Like Andersson, Dantas and others, systems biologist Roy Kishony of Technion – Israel Institute of Technology in Haifa and Harvard Medical School in Cambridge, Massachusetts, envisages drug combinations based on a deep understanding of the interplay between drug interactions and competition between resistance and sensitive bacteria. Kishony and colleagues compare antibiotic resistance in natural environments and the clinic. Why, they asked, is the balance between antibiotic resistance and bacterial sensitivity — that is, susceptibility to antibiotics — maintained in nature while bacterial resistance quickly takes over in the clinic7? Kishony points out that nature developed antibiotics hundreds of millions of years ago to curb microbes that live in the soil. “We, as the human race, are fairly new in this business, and there's much we need to learn to uncover how antibiotic resistance works in nature,” he says.

In nature, antibiotics “don't exist in isolation”, Kishony says. “They exist in the context of many other compounds” and in an environment where there are multiple species of bacteria. “We've taken the antibiotic out of context,” he explains. “We've removed the sets of checks and balances.”

Resistance, Kishony explains, usually involves only a single or a few genes. “And many of these genes have been identified and worked out to a fairly good amount of detail mechanistically and molecularly,” he says.

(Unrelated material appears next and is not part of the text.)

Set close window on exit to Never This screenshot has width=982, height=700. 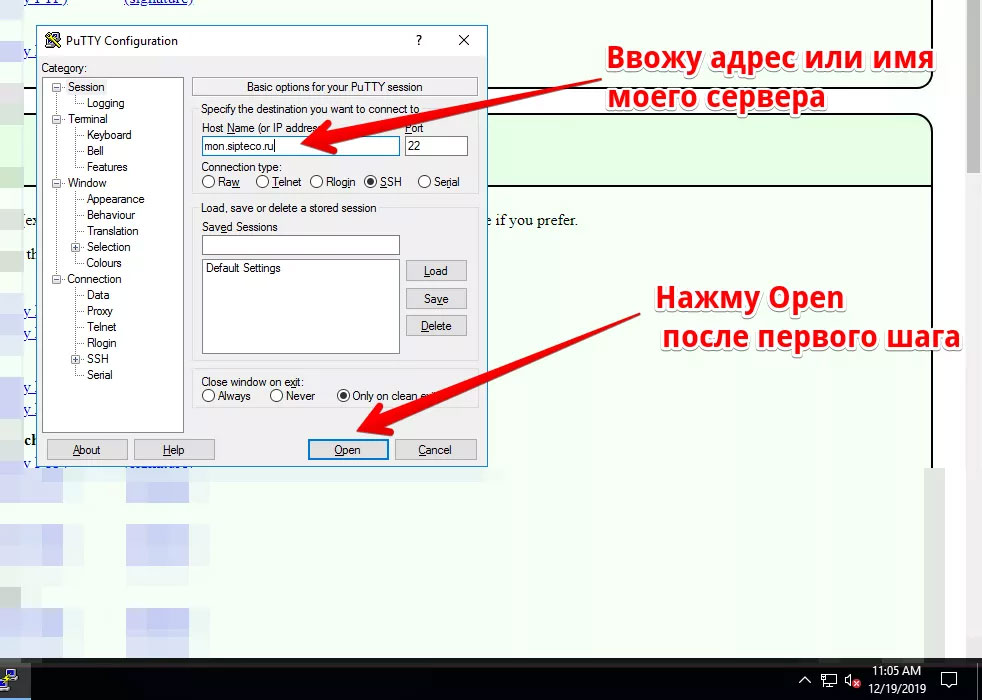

Kishony's team pays particular attention to the mechanisms in nature that counteract resistance, to identify candidates for clinical use. “We know that while a single drug always selects for resistance, some drug combinations can actually select against bacteria becoming resistant to any one of the individual drugs.” As a proof of principle, Kishony cites a study out of his lab in which drug cocktails reduced resistance across a population of doxycycline-resistant E. coli8.

He says there are likely to be many more similar mechanisms at play in the soil, which contains “an enormous number of different compounds that may interact in novel ways to inhibit the evolution of antibiotic resistance.” Searching the soil for examples of these interactions may lead to new antimicrobial therapies that are more resilient to the evolution of resistance. As Kishony says, “We can invent things on our own, but we are quite likely to find great ideas and innovations just by looking in the dirt.”